Tristen: Yeah, well, I’ll say this. Writing poetry is very challenging for me, and I don’t know that I’ve gotten to the point where I consider my poems to be more than lyrics. But I know that for poetry, you don’t have to be as repetitive, and you don’t have to think about the content being performed in front of an audience in a bar. People are reading it at home by themselves. I feel more freedom to be a little bit more heavy-handed, whereas music, in my opinion, can’t be too heavy-handed because it’s alienating. So I guess there’s an art form of words that I would like to get better at. Somewhere in there I’d like to write another poetry book. We’ll see how it all plays out.

Analogue: Do you have a good idea what’s on the horizon?

Tristen: I have a bunch of dates in April, and then I’m probably going to chill and make a record unless somebody wants to take me on a tour that’s super awesome. I’ve done all my touring on Sneaker Waves. There are some other things happening next year, but for the most part, I think I’m going to get back into making a record so I can put out a record in 2019. I’m really trying to put out a record every other year, which is surprisingly difficult for me. So we’ll see how it goes.

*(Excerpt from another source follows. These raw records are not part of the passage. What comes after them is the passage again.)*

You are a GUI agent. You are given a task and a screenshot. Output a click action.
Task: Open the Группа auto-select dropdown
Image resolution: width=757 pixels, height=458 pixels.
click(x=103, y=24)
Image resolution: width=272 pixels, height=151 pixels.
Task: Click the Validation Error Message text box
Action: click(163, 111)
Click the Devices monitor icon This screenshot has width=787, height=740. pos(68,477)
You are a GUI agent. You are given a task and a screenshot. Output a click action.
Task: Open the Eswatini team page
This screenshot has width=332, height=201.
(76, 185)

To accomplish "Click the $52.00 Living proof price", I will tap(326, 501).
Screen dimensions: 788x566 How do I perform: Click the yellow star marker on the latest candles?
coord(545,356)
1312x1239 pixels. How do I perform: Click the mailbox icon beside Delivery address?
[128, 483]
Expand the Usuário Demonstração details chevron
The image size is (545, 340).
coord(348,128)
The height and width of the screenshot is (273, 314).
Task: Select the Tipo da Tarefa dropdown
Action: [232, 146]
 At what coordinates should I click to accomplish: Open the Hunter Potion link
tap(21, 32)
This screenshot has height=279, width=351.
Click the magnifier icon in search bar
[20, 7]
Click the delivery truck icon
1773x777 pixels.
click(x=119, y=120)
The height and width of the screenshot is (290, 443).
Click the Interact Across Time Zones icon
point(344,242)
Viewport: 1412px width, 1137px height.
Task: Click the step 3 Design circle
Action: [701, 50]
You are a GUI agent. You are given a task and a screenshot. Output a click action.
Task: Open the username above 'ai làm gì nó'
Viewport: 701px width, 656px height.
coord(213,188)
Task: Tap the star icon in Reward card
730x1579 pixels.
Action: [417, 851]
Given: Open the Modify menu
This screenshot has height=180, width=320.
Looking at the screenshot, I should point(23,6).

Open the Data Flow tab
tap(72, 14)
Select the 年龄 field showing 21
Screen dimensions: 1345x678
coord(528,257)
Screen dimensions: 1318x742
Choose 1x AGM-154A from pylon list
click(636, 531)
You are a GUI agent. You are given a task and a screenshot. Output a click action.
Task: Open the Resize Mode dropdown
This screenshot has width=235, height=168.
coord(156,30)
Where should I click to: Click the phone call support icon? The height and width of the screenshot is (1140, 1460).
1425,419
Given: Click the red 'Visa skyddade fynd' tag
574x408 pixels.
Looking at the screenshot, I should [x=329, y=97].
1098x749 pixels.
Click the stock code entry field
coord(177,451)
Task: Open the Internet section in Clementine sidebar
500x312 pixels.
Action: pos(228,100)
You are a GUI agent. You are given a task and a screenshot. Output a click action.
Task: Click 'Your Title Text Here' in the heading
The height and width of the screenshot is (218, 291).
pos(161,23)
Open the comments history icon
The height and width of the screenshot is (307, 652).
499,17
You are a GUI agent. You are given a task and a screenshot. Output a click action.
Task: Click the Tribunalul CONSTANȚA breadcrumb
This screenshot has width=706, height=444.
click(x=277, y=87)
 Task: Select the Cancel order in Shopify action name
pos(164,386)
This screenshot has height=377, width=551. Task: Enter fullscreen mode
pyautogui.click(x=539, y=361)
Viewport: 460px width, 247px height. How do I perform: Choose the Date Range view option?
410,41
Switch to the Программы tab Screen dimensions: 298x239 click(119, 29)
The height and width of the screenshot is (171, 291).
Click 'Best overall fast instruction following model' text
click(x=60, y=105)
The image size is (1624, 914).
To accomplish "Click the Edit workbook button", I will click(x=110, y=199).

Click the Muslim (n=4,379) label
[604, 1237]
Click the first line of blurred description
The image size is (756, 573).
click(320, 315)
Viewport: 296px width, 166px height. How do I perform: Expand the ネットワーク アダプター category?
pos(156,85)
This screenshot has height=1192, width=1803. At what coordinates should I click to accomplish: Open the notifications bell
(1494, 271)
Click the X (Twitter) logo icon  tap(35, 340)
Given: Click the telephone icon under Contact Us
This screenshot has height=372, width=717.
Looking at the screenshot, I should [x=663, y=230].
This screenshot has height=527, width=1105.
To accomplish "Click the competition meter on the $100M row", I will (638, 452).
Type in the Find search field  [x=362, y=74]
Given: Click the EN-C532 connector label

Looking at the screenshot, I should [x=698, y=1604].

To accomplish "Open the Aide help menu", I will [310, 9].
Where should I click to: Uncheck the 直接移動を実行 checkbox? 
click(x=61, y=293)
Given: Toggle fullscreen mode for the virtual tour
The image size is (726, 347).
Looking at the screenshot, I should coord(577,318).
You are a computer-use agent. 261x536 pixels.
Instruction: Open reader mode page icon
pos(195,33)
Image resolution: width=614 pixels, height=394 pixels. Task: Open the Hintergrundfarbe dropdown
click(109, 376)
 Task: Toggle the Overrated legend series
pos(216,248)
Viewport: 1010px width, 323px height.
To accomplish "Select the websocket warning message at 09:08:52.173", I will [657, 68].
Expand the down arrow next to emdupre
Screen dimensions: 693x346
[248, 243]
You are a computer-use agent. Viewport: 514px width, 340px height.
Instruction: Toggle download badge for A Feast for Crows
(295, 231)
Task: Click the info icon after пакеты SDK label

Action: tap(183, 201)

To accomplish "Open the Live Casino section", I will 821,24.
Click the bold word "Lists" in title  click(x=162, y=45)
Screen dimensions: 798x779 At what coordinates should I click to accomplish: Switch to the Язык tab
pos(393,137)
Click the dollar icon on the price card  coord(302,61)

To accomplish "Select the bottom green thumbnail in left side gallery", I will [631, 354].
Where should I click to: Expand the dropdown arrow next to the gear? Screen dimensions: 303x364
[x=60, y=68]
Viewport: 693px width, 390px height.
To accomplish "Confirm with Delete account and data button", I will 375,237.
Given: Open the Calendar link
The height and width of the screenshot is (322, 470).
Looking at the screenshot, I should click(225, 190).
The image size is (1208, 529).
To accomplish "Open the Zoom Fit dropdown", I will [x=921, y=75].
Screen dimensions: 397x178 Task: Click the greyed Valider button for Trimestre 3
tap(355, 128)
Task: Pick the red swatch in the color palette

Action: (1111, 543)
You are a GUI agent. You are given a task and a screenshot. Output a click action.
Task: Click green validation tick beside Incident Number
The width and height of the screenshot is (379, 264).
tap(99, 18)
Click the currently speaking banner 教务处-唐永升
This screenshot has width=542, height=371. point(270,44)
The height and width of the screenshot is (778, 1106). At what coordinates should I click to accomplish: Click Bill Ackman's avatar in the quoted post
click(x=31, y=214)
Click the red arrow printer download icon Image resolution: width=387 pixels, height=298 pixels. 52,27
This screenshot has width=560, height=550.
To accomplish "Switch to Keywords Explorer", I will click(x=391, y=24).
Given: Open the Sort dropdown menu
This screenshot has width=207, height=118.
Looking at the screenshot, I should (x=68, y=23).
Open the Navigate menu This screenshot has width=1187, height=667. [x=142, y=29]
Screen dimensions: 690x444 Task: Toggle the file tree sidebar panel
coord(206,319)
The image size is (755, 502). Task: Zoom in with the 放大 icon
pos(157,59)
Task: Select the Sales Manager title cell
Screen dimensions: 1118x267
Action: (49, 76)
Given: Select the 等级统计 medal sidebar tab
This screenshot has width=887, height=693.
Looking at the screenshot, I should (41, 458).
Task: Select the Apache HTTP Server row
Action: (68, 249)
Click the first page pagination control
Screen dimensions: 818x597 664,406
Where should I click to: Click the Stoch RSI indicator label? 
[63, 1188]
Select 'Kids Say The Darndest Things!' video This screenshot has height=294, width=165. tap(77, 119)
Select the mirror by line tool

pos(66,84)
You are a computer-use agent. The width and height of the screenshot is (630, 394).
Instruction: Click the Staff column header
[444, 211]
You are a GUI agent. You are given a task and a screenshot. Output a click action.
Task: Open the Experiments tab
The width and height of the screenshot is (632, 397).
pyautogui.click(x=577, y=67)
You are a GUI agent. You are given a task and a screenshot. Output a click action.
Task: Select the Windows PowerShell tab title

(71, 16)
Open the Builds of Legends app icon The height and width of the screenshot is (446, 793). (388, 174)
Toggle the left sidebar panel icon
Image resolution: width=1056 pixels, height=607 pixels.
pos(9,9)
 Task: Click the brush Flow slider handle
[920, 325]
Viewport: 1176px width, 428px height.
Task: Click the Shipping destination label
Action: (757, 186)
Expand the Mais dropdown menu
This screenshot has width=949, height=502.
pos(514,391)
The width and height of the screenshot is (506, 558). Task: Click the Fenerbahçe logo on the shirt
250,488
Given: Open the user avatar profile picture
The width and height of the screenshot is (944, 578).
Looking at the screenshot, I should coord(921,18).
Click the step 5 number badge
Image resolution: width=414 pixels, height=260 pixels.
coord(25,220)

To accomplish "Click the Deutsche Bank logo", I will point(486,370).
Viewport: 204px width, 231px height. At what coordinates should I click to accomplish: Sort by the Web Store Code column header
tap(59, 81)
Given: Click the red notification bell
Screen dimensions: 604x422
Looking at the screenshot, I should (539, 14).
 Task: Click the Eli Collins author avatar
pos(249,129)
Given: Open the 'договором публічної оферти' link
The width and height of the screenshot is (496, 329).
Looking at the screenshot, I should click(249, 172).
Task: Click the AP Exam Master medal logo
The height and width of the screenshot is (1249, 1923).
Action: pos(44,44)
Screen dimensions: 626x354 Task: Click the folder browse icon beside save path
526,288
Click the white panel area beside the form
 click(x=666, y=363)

Analogue: Are you feeling the songs bubbling up to be there for you when you’re ready?

Tristen: Yeah, I’m doing a lot of cowriting right now, so I’m putting all my ideas into those projects, but yeah. I started writing for this record. I have two songs that I think are definitely really good. And I started really writing and demoing last week, so I’m ready to kind of crawl into my hole. But I have to get through these next two months, and then I’ll probably very much be ready to start working on something else. If I could do the other 7 months, I could make another record. For the last record, I wrote 30 songs. So that’s what we’re working with. A lot of material and narrowing it down. If I could do that in 7 months, that will be a miracle. So hopefully.